BEGIN SOURCE PASSAGE

To Locate Our Leadership Direction We Need to Dig Deep

To Locate Our Leadership Direction We Need to Dig Deep

This past week I needed to replace my old gas lines with new pipes to connect with an updated system. Although going through the process was a bit uncomfortable, there really was no choice if I no longer wanted water in my gas line. To make this happen, the gas company had to dig deep to locate my current hook-ups and re-trench my property with the new pipes. Holding off was just a temporary solution and a poor choice at that. I had to embrace this total property upheaval if I no longer wanted to lose heat or hot water.

In the same way, we all have busy careers that don’t afford us a lot of time to come up for air and dig deep to discover what kind of leaders we want to be. Even if we don’t want to feel uncomfortable or stressed, we know that we need to constantly grow to be influential leaders. We can delay our thinking about our leadership direction temporarily until we run amuck and realize that we no longer can just swim around in our old thinking and patterns.

To locate our leadership direction we need to dig deep.

Today is the day to dig deep to realign your leadership pipeline.

END SOURCE PASSAGE
BEGIN DATA RECORDS

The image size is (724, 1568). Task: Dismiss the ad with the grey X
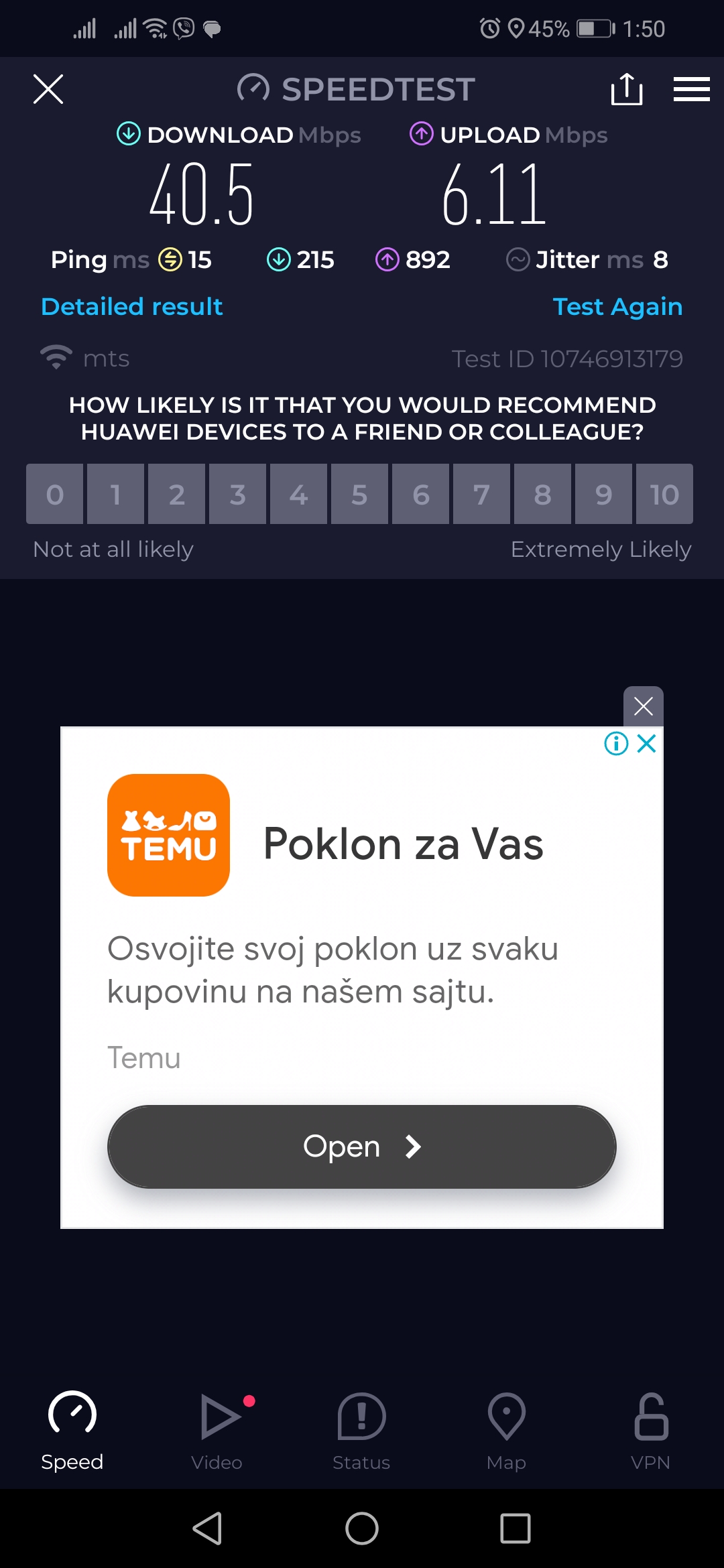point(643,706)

END DATA RECORDS
BEGIN DATA RECORDS

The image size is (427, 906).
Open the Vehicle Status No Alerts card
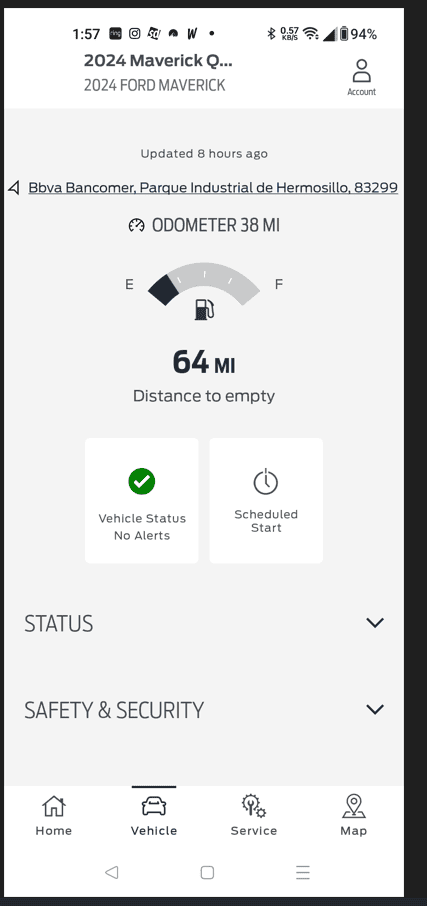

END DATA RECORDS

— TASK REQUIREMENTS —
**1.** Answer these questions using the post on digging deep for leadership direction:
(a) What did the writer need to replace this past week?
(b) What did the writer no longer want in the gas line?
(c) According to the post's last line, what is today the day to do?
**2.** Reproduce the portion of the leadership post between "This past week" and "or hot water.", inclusive.
**3.** Take the post on digging deep for leadership direction further, picking up after its final sentence.

— ANSWERS TO THE EXERCISES —
**1.**
(a) The old gas lines, replaced with new pipes to connect with an updated system.
(b) Water.
(c) Dig deep to realign your leadership pipeline.

**2.**
This past week I needed to replace my old gas lines with new pipes to connect with an updated system. Although going through the process was a bit uncomfortable, there really was no choice if I no longer wanted water in my gas line. To make this happen, the gas company had to dig deep to locate my current hook-ups and re-trench my property with the new pipes. Holding off was just a temporary solution and a poor choice at that. I had to embrace this total property upheaval if I no longer wanted to lose heat or hot water.

**3.**
WHAT’S HAPPENING RIGHT NOW?


Before the gas company could upgrade my gas lines, they needed to evaluate what was taking place in my current situation. They needed to fully assess where all the pipes were located and what was causing the water in the line. Similarly, leaders need to make a full evaluation on how their leadership is going today.

  • How would you describe you leadership?
  • What kinds of places are you leading in?
  • Has your leadership evolved? In what way?
  • Do you have a leadership mantra that guides you? What is it?
     

IS THERE ANY NEED FOR A CHANGE AND WHY?


When we conduct an assessment we realize what is going well and what still needs to be tweaked. Additionally, we need to dig deep and identify specifically what isn’t working and why we aren’t feeling successful. For example, if we sense that we aren’t being heard when we speak up in meetings, we need to look at what is causing the disconnection. Sometimes asking a colleague, co-worker or boss can be insightful for us.

WHAT SEEMS FASCINATING OR NECESSARY?


Have you been reading about some intriguing new strategies or ideas that you would want to incorporate into your leadership? Have you received feedback about an area you may want to explore or improve? These kinds of questions can often guide where you want to focus your explorations. Look at areas to strengthen your skills and well as topics that motivate you. Both can provide a wonderful balance in growing forward.

To locate your leadership direction find areas to grow skills as well as your mind.

WHAT ARE THE FIRST STEPS?


Create a plan by writing down what you specifically need to change or learn about to follow this new leadership direction.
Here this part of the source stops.